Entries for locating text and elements
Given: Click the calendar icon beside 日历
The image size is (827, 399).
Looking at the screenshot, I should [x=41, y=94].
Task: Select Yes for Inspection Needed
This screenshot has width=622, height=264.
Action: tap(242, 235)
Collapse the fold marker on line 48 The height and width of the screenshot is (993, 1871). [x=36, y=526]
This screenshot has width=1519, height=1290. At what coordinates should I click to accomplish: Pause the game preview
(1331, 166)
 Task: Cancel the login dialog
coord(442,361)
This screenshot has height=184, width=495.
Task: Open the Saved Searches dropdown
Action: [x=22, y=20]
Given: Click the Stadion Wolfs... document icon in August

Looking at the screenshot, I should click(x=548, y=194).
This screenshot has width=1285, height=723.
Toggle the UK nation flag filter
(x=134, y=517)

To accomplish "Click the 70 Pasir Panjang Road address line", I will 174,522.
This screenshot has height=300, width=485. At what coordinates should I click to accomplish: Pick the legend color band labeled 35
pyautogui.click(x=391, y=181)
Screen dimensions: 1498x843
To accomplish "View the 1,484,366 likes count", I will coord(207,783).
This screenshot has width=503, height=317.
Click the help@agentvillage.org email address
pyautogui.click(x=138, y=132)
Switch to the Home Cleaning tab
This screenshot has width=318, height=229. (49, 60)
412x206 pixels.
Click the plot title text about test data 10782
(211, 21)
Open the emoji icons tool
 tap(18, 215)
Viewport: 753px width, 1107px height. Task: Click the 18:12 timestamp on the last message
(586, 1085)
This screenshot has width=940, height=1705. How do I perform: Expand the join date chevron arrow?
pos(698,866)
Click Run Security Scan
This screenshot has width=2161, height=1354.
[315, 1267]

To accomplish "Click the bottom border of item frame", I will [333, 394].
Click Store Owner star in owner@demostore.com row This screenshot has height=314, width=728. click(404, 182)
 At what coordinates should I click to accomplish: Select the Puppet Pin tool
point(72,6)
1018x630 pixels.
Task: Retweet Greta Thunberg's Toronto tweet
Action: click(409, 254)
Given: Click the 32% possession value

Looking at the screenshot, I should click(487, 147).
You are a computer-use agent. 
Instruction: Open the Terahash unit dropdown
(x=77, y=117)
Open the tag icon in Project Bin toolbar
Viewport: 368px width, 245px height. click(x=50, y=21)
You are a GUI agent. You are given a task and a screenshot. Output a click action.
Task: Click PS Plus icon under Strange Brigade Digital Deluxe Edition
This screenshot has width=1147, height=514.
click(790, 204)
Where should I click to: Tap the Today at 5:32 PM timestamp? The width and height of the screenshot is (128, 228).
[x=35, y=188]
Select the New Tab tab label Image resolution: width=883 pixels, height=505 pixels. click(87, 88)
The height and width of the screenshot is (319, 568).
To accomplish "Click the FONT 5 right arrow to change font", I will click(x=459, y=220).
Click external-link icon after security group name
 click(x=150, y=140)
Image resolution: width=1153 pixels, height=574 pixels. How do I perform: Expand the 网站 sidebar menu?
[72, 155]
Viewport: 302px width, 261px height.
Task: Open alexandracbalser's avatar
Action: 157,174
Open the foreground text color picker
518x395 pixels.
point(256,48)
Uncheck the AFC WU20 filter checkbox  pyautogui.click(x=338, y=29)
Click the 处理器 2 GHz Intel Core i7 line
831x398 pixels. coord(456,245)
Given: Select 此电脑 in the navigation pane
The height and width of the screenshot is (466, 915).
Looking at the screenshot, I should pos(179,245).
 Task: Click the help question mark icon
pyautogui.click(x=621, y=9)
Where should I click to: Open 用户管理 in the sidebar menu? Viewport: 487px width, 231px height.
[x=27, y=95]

Instruction.
Extract the listing above from its first line up to and including the line with "(586, 1085)". Reproduce each of those lines unchanged.

Output below.
Given: Click the calendar icon beside 日历
The image size is (827, 399).
Looking at the screenshot, I should [x=41, y=94].
Task: Select Yes for Inspection Needed
This screenshot has width=622, height=264.
Action: tap(242, 235)
Collapse the fold marker on line 48 The height and width of the screenshot is (993, 1871). [x=36, y=526]
This screenshot has width=1519, height=1290. At what coordinates should I click to accomplish: Pause the game preview
(1331, 166)
 Task: Cancel the login dialog
coord(442,361)
This screenshot has height=184, width=495.
Task: Open the Saved Searches dropdown
Action: [x=22, y=20]
Given: Click the Stadion Wolfs... document icon in August

Looking at the screenshot, I should click(x=548, y=194).
This screenshot has width=1285, height=723.
Toggle the UK nation flag filter
(x=134, y=517)

To accomplish "Click the 70 Pasir Panjang Road address line", I will 174,522.
This screenshot has height=300, width=485. At what coordinates should I click to accomplish: Pick the legend color band labeled 35
pyautogui.click(x=391, y=181)
Screen dimensions: 1498x843
To accomplish "View the 1,484,366 likes count", I will coord(207,783).
This screenshot has width=503, height=317.
Click the help@agentvillage.org email address
pyautogui.click(x=138, y=132)
Switch to the Home Cleaning tab
This screenshot has width=318, height=229. (49, 60)
412x206 pixels.
Click the plot title text about test data 10782
(211, 21)
Open the emoji icons tool
 tap(18, 215)
Viewport: 753px width, 1107px height. Task: Click the 18:12 timestamp on the last message
(586, 1085)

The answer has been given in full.